After a few laps feeling like I had the track all to myself the cannonball was starting to take a toll on my hips. So in I came, and swapped the RSV4 for the upright riding position of the new Tuono 1100.
Aprilia Tuono 1100 at Hampton Downs.
The Tuono looks similar to the RSV4 because they are essentially the same bike.
There are the obvious differences such as the lack of full fairing and a stubby bar on risers, but the variations go deeper than that.
The V4 engine of the Tuono has a larger bore of 81mm versus the 78 of the RSV4, bringing capacity up to 1077cc.

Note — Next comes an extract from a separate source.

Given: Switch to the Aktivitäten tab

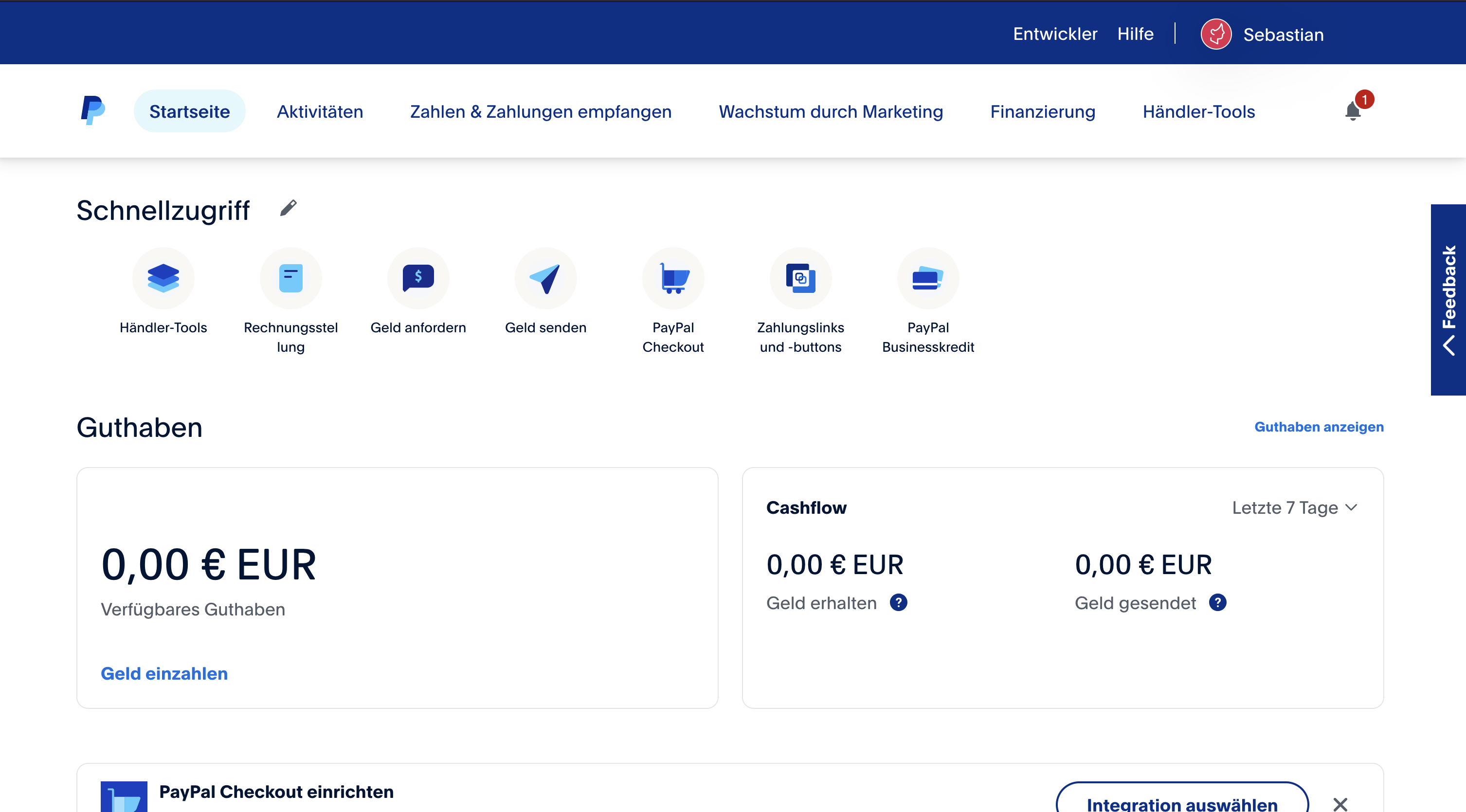Looking at the screenshot, I should pos(320,111).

Ignition mapping, and cam timing are also different on the Tuono, making for a peak power output of 129kW, but more torque than the RSV4 at 121 Nm.
With a top speed reading of 265km/h on the front straight of Hampton Downs, according to the speedo, it loses only 34km/h to the RSV4s top recorded speed of 299km/h.
On track the differences in riding position were immediately apparent and it felt as though the bike was on stilts compared to the RSV4 RR. That was mostly down to the riding position, but the lack of fine tuning for my overweight self also impacted on the feel of the handling.
Thankfully on my next session on the Tuono, one of the Aprilia NZ technicians had the suspension dialled in — and man-oh-man did it make a difference.
Approaching turn five, Hampton Downs’ one-storey drop hairpin, I hit the apex perfectly, with my left knee slider just touching down as I passed the rumble strip.
With the traction/wheelie control backed off via the easy to reach buttons on the left, switch block powering out of the hairpin resulted in a wheelie as the V4 reached its peak torque figure of 121 Nm as I passed 130km/h.
Both bikes come with Aprilia’s wide range of electronic aids to ensure you make the most of the bike while remaining safe. Included on both is Aprilia’s anti-wheelie control, traction control, ABS, Aprilia Launch Control and of course the quick shifter.
Though they clearly have more oomph than you’re ever going to need on the road, hitting the track opens up more than just the throttle to full.
You really can explore all the features that these amazing Aprilias have to offer.